Identificar sete sintomas em bebês poderia detectar doenças fatais

Arquivo Geral

11/01/2008 0h00

Identificar sete sintomas clínicos concretos durante a primeira semana de vida de um bebê poderia ajudar a diagnosticar a tempo doenças potencialmente fatais na criança, website indica um artigo publicado na revista médica “The Lancet”.

Um número estimado em 4 milhões de bebês morrem todos os anos durante os primeiros 28 dias de vida e 75% falecem na primeira semana, acrescenta a publicação.

A maior parte dos partos nos países de renda baixa ocorre em casa, e, por isso, é importante melhorar a identificação de bebês com doenças fatais e que precisam ser atendidos em um hospital, afirma a pesquisa.

Durante meados dos anos 90, foi criada uma estratégia para controlar as doenças infantis chamada Management of Childhood Illness (IMCI, em sua sigla em inglês).

A iniciativa é uma forma integrada de enfrentar estes problemas, centra no bem-estar geral da criança e cujo objetivo era reduzir as doenças do bebê e promover o desenvolvimento dele até os 5 anos, incluindo elementos preventivos e curativos.

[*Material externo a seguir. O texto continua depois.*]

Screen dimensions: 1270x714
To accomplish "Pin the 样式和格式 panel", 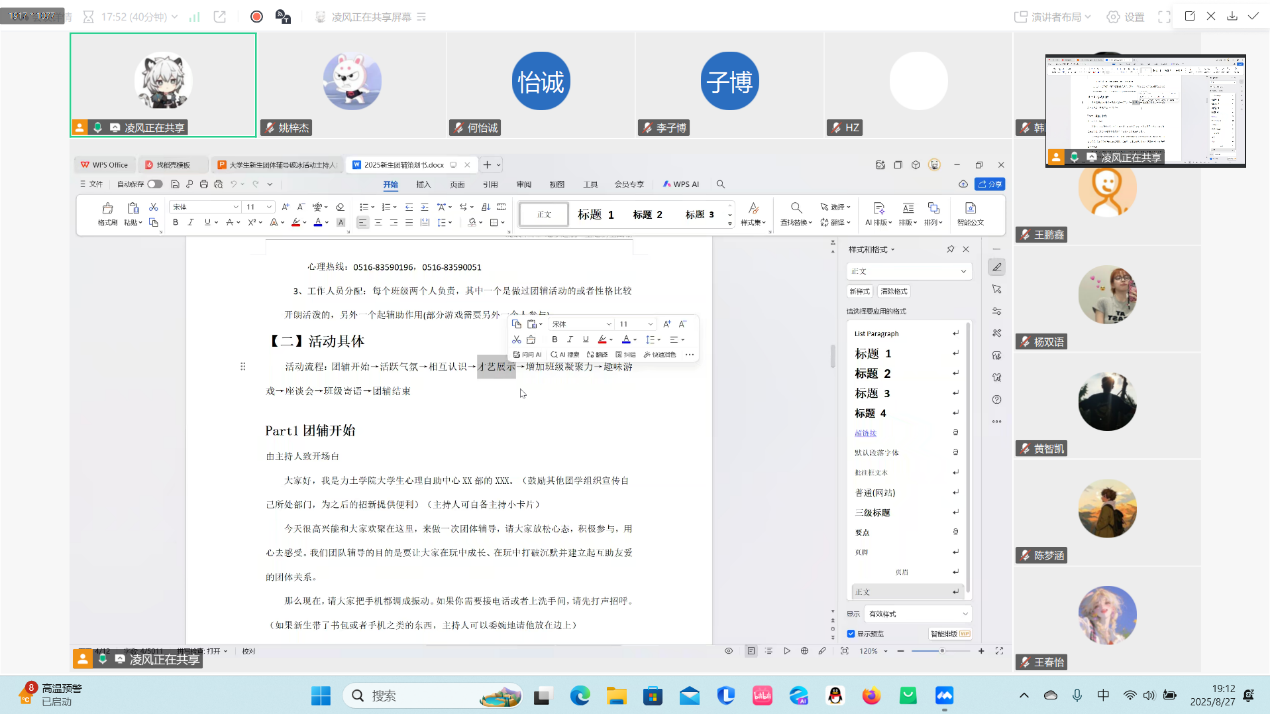I will [950, 249].
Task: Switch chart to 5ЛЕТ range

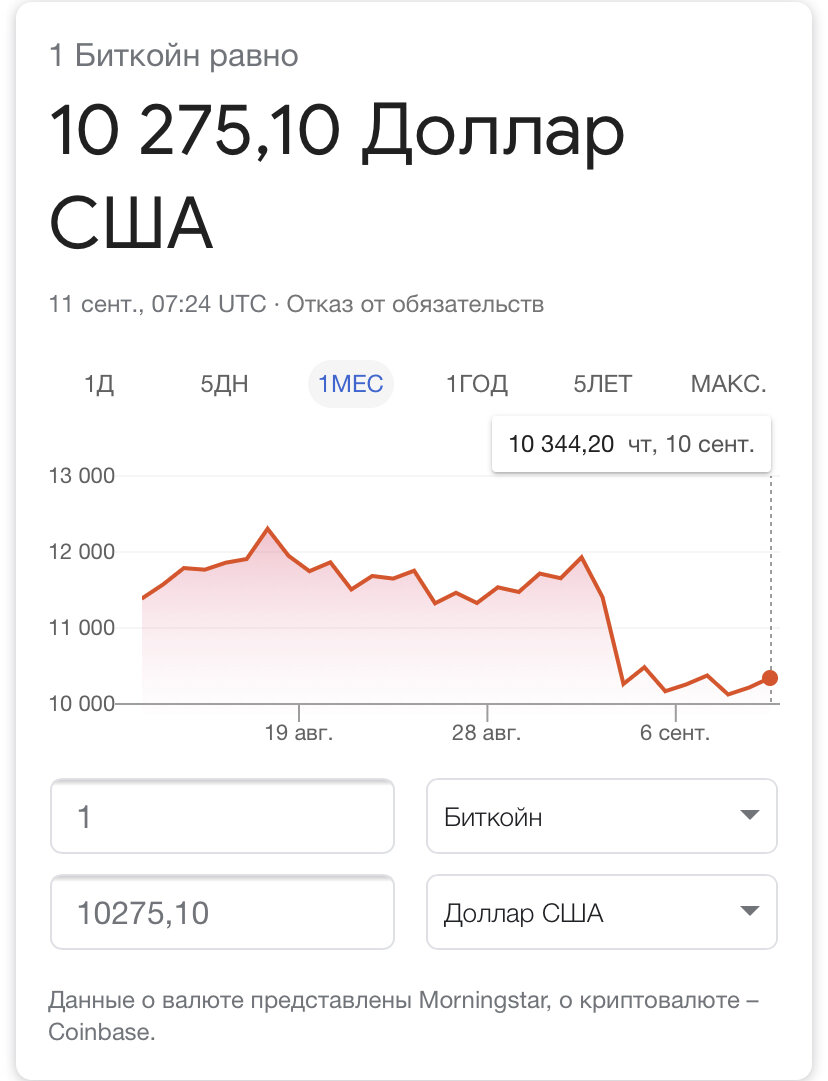Action: click(x=603, y=383)
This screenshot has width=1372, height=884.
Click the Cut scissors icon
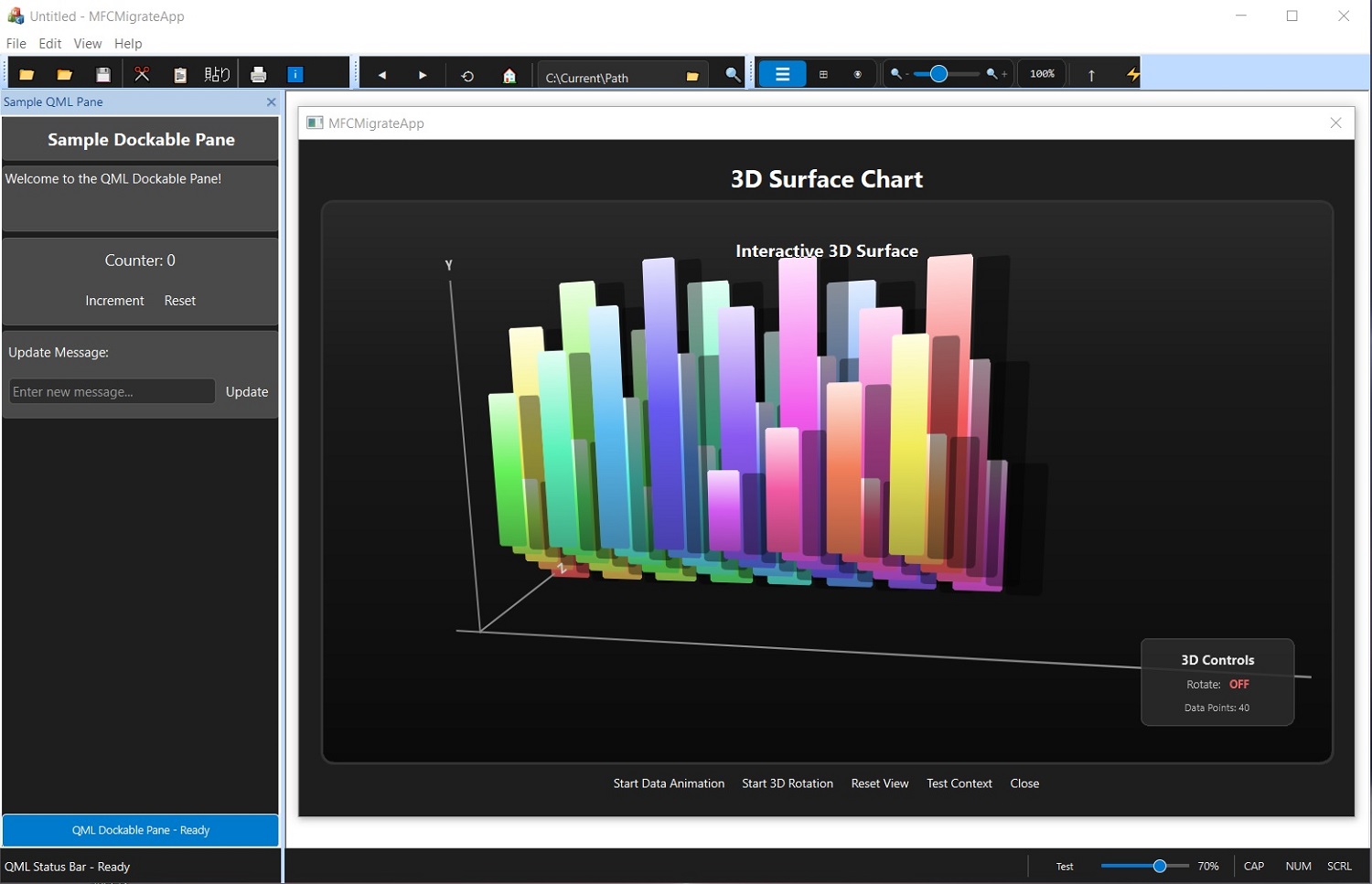click(142, 75)
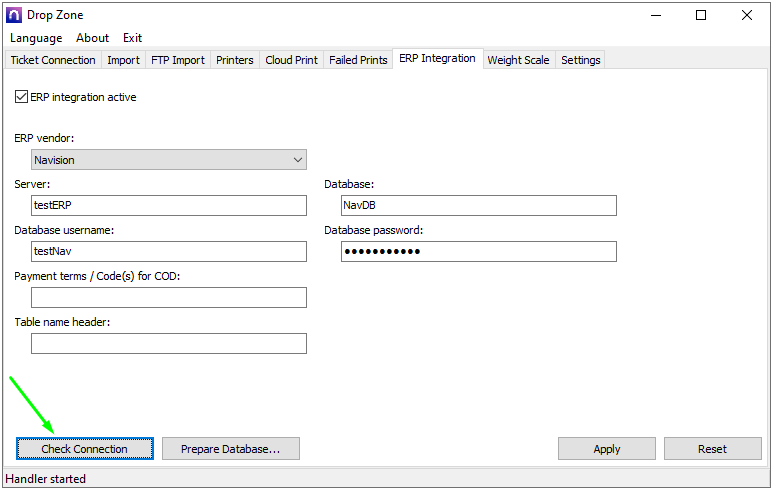Go to the FTP Import tab

pyautogui.click(x=178, y=60)
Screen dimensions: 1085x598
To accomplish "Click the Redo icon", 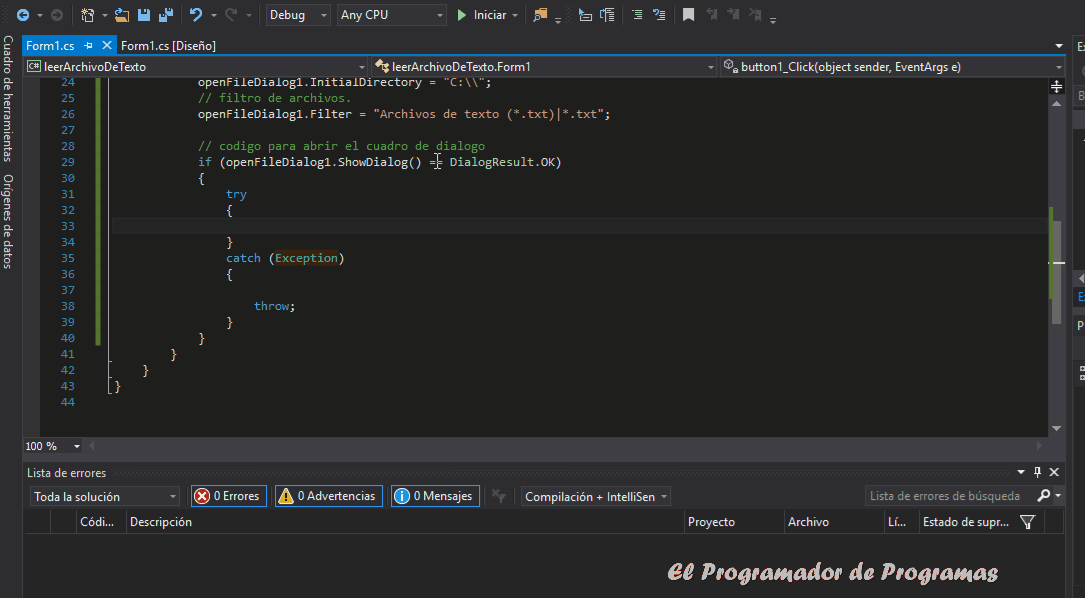I will pos(232,14).
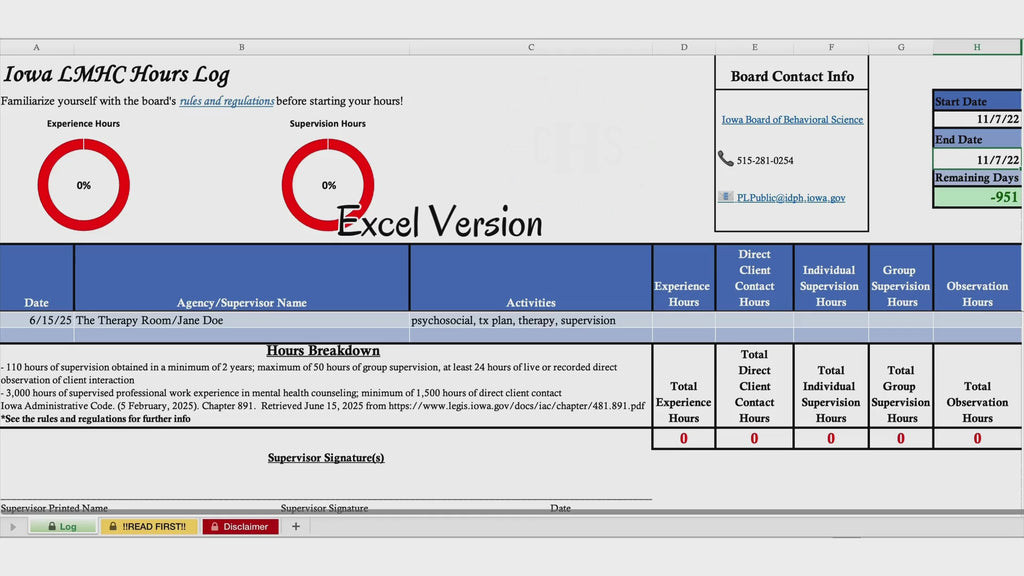Click the PLPublic@idph.iowa.gov email link

point(791,197)
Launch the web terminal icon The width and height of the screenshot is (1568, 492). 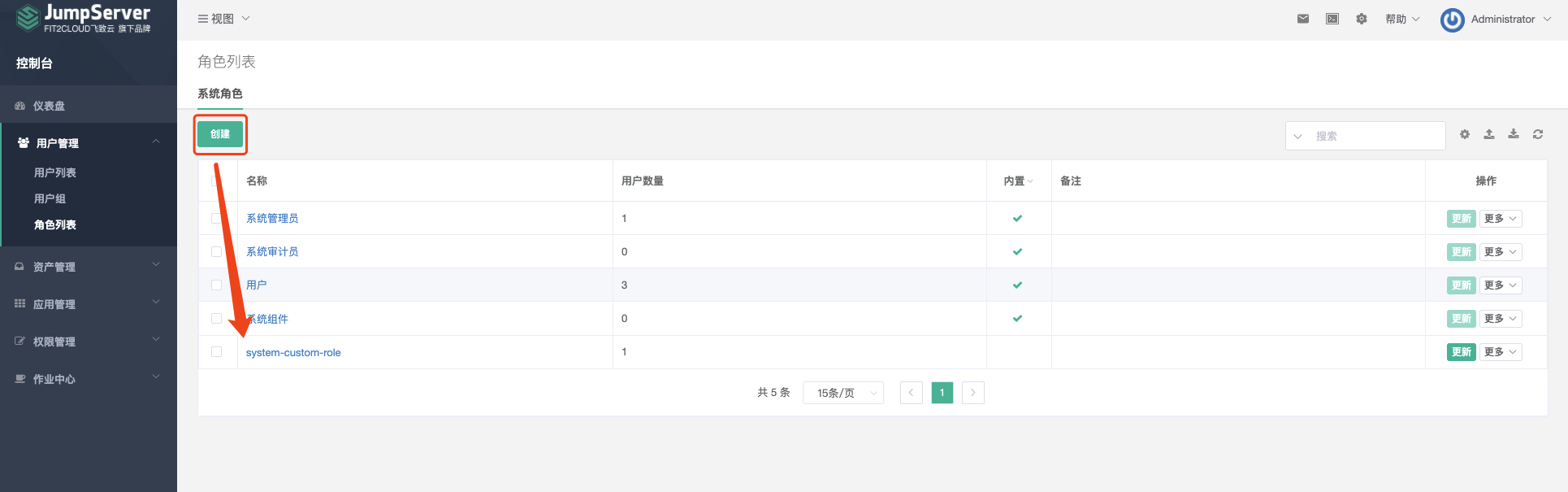1332,19
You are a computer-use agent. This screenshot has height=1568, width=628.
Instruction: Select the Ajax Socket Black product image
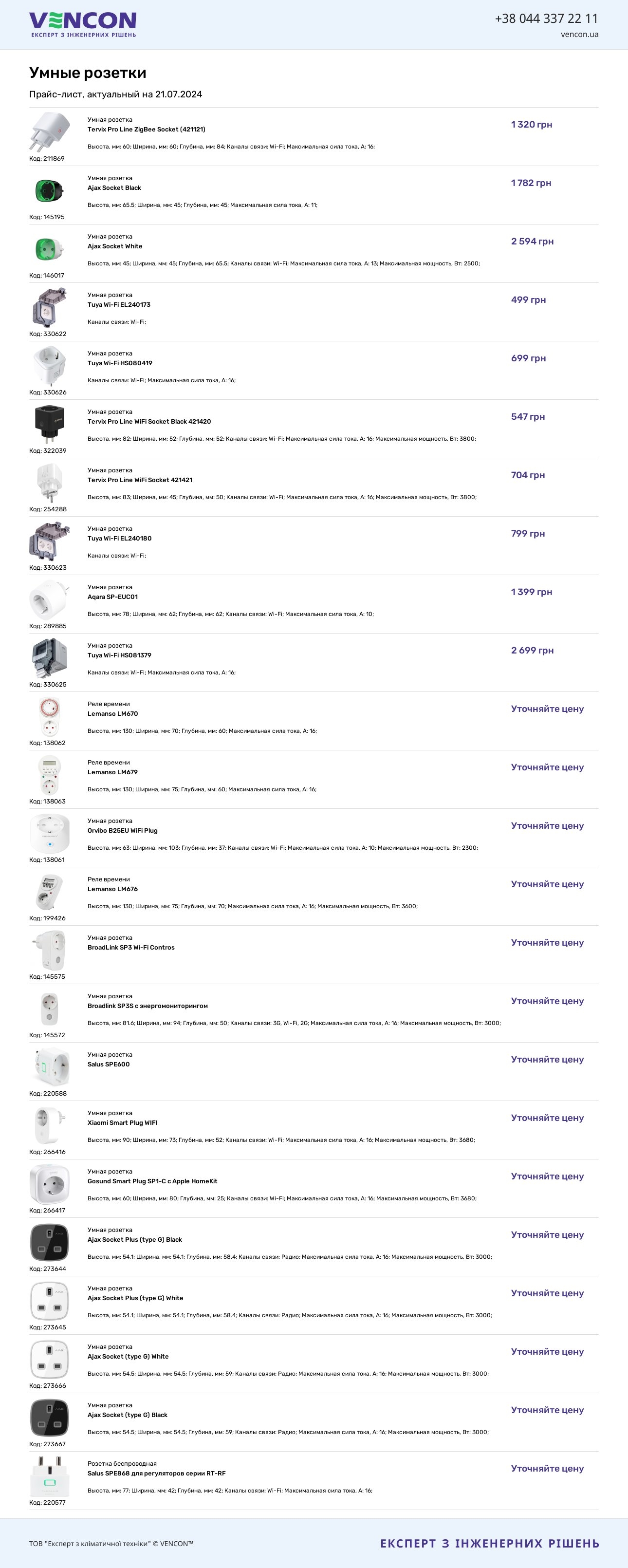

O IMCI, no entanto, não contemplava a primeira semana de vida, período em que ocorre a maioria das mortes infantis.

O especialista Martin Weber e um grupo de colegas do The Young Infants Clinical Signs Study Group se propuseram a fornecer uma lista de referência para os recém-nascidos com doenças durante a primeira semana de vida e com a qual melhorar as diretrizes já existentes no IMCI para os bebês com entre 7 e 59 dias.

Para isso, o grupo começou fazendo uma avaliação de 31 sintomas clínicos, sozinhos e combinados, que foram empregados por especialistas para identificar doenças graves em bebês, que precisavam ser hospitalizados.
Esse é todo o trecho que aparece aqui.